Records from a dataset

##########

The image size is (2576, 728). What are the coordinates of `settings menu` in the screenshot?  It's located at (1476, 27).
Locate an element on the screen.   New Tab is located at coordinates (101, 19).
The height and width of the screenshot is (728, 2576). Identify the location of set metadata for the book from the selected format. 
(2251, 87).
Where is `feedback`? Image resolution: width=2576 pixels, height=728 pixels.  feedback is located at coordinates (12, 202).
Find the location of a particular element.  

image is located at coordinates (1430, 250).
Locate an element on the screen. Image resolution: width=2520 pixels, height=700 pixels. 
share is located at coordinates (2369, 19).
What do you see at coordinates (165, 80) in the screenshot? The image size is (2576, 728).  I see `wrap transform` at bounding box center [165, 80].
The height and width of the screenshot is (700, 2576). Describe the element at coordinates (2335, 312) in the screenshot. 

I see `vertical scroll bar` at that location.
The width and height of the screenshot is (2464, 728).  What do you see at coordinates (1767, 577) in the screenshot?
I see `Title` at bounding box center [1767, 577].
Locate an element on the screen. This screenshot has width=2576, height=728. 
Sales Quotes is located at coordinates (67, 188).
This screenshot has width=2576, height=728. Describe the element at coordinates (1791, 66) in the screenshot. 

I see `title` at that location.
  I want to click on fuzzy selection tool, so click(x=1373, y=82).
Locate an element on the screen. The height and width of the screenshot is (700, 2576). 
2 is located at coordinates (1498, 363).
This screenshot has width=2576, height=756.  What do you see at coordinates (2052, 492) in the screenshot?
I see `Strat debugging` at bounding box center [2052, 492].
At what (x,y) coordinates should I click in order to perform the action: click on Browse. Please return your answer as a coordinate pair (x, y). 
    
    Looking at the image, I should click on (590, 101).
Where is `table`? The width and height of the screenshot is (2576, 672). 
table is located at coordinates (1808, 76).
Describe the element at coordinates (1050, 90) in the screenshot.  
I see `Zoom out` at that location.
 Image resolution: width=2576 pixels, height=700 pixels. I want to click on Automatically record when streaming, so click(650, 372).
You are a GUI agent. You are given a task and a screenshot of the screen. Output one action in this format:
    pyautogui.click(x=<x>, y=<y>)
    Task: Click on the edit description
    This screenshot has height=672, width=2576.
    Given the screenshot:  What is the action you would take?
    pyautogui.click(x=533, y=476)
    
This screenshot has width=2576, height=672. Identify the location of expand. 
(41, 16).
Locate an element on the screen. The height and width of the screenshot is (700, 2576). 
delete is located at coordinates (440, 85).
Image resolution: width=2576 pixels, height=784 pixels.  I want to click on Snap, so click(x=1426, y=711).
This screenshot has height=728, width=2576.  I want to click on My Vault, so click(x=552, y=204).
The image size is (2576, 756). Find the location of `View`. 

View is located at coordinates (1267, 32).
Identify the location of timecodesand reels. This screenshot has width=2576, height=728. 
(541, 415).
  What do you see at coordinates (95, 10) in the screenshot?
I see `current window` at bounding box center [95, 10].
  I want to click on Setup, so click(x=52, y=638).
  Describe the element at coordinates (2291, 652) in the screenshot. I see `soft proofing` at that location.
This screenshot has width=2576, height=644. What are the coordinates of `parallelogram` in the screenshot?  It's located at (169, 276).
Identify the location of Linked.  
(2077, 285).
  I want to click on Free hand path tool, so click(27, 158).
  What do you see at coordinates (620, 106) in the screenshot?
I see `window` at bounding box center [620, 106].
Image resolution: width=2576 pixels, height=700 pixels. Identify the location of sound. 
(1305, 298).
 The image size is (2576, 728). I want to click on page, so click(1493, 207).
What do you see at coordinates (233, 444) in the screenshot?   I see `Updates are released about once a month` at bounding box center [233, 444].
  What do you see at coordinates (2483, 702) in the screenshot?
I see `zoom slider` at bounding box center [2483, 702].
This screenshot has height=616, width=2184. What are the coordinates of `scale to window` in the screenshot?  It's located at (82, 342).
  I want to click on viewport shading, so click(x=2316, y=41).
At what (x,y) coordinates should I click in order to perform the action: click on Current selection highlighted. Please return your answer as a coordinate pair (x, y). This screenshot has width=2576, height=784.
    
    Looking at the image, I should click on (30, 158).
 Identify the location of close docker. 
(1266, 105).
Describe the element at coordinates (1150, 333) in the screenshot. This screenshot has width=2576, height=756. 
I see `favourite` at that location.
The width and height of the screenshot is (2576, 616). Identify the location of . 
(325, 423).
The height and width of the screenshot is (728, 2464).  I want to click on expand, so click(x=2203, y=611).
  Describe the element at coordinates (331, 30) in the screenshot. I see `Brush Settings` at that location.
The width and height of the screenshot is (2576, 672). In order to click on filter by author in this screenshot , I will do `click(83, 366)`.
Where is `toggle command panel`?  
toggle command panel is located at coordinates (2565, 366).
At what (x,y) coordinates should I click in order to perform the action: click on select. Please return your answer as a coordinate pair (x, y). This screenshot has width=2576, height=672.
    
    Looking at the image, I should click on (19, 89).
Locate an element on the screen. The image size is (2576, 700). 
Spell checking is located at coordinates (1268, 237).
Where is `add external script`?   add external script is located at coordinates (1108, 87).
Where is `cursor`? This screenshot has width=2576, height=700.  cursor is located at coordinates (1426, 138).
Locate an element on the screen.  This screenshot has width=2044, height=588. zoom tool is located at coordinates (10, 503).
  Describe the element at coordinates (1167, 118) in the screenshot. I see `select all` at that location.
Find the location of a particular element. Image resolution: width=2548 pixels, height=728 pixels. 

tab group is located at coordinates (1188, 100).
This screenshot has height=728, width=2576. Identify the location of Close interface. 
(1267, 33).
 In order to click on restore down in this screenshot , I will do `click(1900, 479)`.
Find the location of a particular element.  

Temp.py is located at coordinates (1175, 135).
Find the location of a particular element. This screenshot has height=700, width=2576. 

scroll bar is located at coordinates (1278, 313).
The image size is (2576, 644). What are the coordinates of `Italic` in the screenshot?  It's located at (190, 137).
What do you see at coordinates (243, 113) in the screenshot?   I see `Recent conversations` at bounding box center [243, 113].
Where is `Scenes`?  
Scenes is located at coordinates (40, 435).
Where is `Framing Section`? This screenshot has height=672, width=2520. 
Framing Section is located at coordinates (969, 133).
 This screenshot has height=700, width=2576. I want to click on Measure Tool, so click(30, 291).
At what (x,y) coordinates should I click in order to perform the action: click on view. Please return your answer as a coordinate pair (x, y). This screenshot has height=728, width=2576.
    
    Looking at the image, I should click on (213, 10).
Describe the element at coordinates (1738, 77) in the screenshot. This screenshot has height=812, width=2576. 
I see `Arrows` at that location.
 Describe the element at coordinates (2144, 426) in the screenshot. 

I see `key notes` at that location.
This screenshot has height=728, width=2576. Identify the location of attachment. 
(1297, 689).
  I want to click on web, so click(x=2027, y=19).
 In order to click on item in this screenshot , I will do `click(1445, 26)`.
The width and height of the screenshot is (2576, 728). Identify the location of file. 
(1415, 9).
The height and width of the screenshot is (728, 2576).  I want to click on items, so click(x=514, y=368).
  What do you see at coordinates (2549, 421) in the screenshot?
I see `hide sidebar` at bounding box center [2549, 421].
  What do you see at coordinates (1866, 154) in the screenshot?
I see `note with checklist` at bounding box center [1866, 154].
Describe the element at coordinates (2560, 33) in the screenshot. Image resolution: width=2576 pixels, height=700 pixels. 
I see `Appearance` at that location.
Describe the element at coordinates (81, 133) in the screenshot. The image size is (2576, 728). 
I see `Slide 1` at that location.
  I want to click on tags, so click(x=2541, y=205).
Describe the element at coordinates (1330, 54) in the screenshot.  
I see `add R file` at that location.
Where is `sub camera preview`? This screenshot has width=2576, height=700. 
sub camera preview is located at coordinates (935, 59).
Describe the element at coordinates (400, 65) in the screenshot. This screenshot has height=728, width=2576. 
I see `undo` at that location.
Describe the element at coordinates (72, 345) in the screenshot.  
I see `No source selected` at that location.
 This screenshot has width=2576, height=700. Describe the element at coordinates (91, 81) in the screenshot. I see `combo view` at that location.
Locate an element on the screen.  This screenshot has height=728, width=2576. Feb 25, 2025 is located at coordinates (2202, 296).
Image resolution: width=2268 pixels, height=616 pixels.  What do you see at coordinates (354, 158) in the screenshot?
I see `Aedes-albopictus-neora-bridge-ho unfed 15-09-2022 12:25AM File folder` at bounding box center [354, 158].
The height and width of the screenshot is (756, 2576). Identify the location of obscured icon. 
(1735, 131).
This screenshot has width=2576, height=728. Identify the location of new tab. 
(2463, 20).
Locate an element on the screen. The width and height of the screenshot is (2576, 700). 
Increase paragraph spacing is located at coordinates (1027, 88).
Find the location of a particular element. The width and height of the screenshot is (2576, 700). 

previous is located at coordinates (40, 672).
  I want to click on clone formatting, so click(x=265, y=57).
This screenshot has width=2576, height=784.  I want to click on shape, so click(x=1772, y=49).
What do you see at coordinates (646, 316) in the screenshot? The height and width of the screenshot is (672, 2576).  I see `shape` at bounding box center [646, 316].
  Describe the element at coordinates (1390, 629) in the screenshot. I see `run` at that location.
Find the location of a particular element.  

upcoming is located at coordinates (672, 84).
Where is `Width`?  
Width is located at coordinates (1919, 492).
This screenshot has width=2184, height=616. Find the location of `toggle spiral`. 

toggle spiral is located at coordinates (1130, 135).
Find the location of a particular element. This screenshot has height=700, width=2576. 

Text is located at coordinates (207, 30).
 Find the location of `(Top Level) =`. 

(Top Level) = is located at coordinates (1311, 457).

##########

## Stated goal:
Could you copy word for word the rows above, from the line containing "Identify the location of Linked." through the line containing "What do you see at coordinates (233, 444)", both included?

## Worked answer:
Identify the location of Linked.  
(2077, 285).
  I want to click on Free hand path tool, so click(27, 158).
  What do you see at coordinates (620, 106) in the screenshot?
I see `window` at bounding box center [620, 106].
Image resolution: width=2576 pixels, height=700 pixels. Identify the location of sound. 
(1305, 298).
 The image size is (2576, 728). I want to click on page, so click(1493, 207).
What do you see at coordinates (233, 444) in the screenshot?   I see `Updates are released about once a month` at bounding box center [233, 444].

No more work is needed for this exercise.